→ **掲載文**:
_ _ _ _ _ _ _

2024年8月26日  2024年10月2日 

UTM:UAS(Unmanned Aircraft System) Traffic Management とは

無人機の運航管理システムであり、無人機の高密度な運用に際して必要となる低空域における交通管理の仕組みです。
ドローンの運航者が複数いる空域において、目視外環境下での安全かつ効率的な運航を実現するための管理システムです。

将来このような管制システムが導入されるのではないかと予想されるので、この「UTM」の現状と海外、国内の動向と国際規格についてまとめています。

空飛ぶクルマと呼ばれるような、UAM(都市部での航空モビリティ)や、UAS・UAV(無人航空機)の管制システムを、新たなものにするのか、既存の航空管制システムとどのように連携させるかが課題となっています。現在、通常の航空機ではADSBやトランスポンダといった機器を使って空域管制を行っていますが、UAMやUAVでも同様の方法が使えないかという検討がなされています。
一方で、MLTAやWAMといった新しい技術も研究されています。これらはトランスポンダの信号を複数の受信機で捉えて機体の位置を特定する方法です。
しかし、現状ではUAMやUAV用の情報共有基盤が完全に整備されていません。機体の位置情報や衝突回避システムなどが既存の航空管制システムと連携されておらず、情報共有の方式も決まっていません。これらの課題を解決し、安全で効率的な空の利用を実現することが求められています。

※MLTA、WAMとは
Multilateration:空港等の狭いエリアにてトランスポンダが発するスキッタを3か所以上で受信し、機体位置を特定する技術です。
Wide Area Multilateration: Multilaterationを広域にて展開し、航空管制に用いようとしている研究中の技術です。

無人航空機(ドローン)運航管理システム(UTM)の開発と実装

背景と目的

無人航空機(ドローン)の利用が世界的に拡大する中、安全な運航管理の必要性が高まっています。特に、有人地帯での目視外飛行の実現や、運航頻度の増加に伴い、無人航空機同士や有人機との接近・衝突のリスクを低減するための枠組みが求められています。

_ _ _ _ _ _ _

→ **提供情報**:

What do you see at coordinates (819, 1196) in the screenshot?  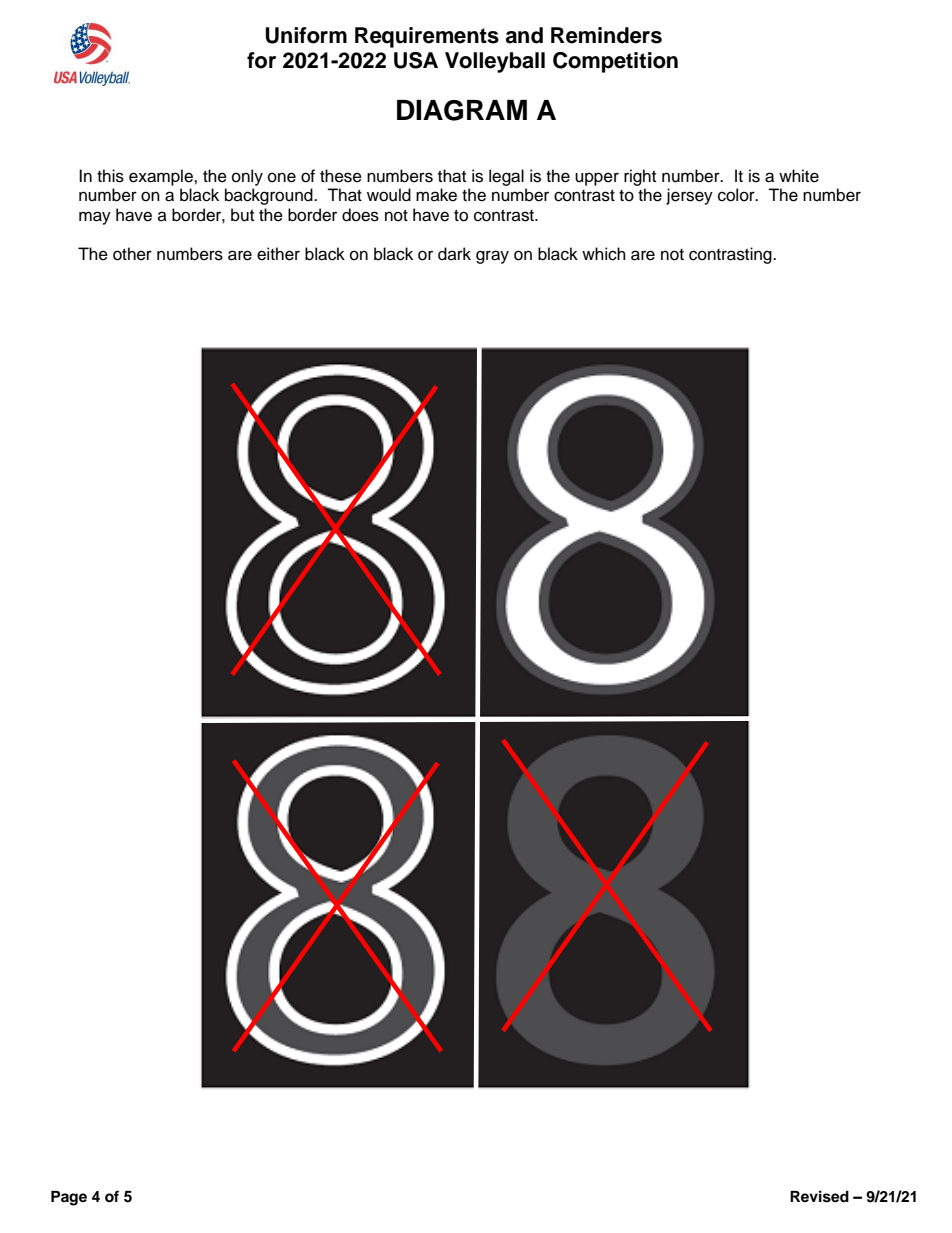 I see `Revised` at bounding box center [819, 1196].
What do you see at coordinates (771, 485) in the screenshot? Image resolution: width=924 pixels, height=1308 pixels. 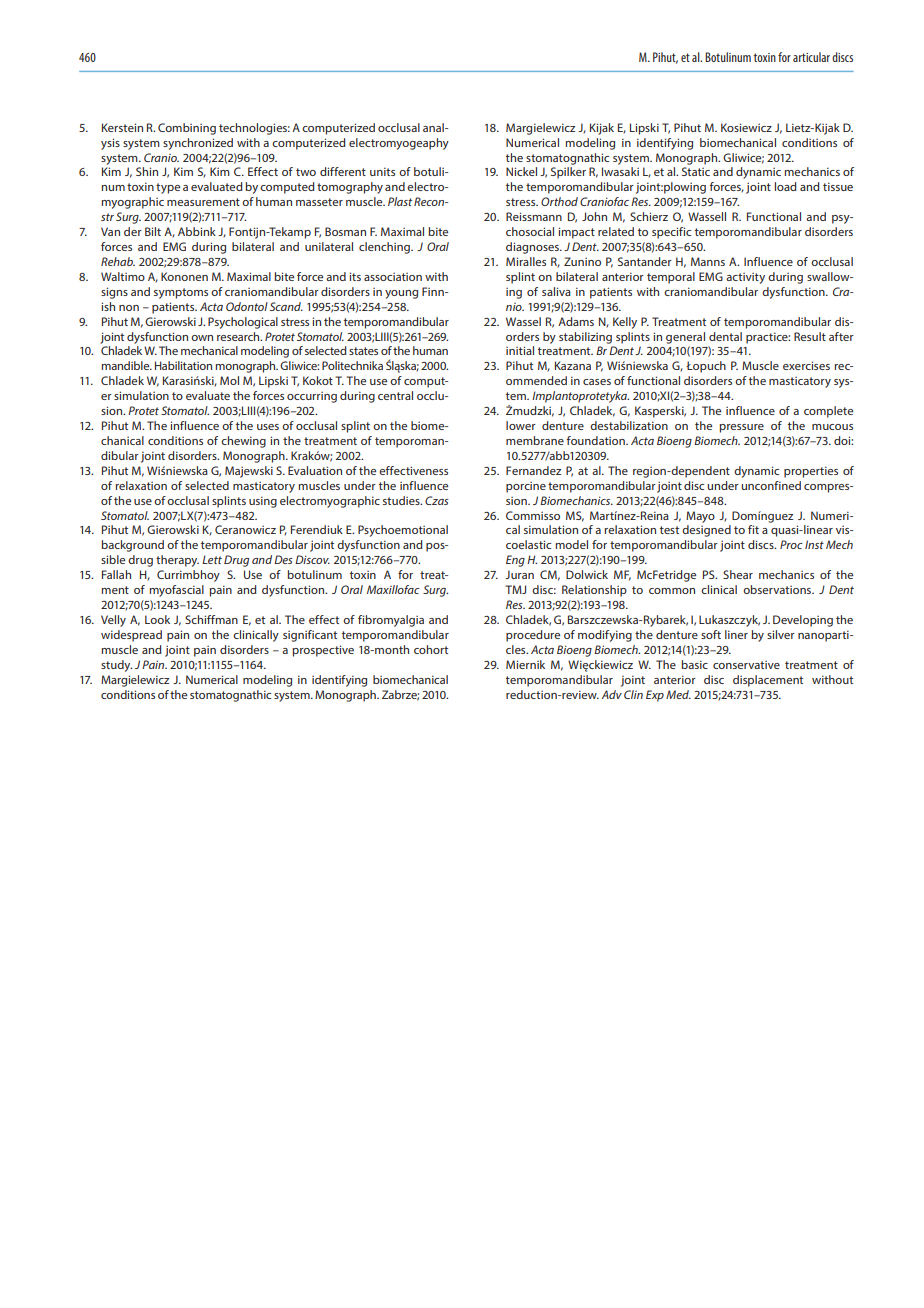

_ _ _ _ _ _ _

→ **設問**:
1. UTMについての掲載文をもとに、次の問いに答えてください。
(a) UTMは何の略ですか。
(b) Multilaterationでは、トランスポンダが発するスキッタを何か所以上で受信しますか。
(c) 現在、通常の航空機ではどのような機器を使って空域管制を行っていますか。
2. UTMについての掲載文を、最後の文の後から書き継いでください。
提供情報の行は参照しなくてかまいません。

→ **設問別の解答**:
1.
(a) UAS(Unmanned Aircraft System) Traffic Managementの略です。
(b) 3か所以上で受信します。
(c) ADSBやトランスポンダといった機器を使っています。

2.
このような状況を踏まえ、日本政府は無人航空機の運航管理(UTM: UAS Traffic Management)に関する制度整備の方針を策定しました。この方針は、UTMの段階的な導入を通じて、安全で効率的な無人航空機の運用を実現し、新たな産業の発展を支援することを目的としています。

UTMに関する海外の動向

国際民間航空機関(ICAO)の取り組み

ICAOは、UTMシステム(UTMS)間のグローバルな調和を目的とし、UTMSの中核となる機能を備えたフレームワークの開発に取り組んでいます。2023年にはガイダンス第4版を発行するなど、国際的な標準化を主導しています。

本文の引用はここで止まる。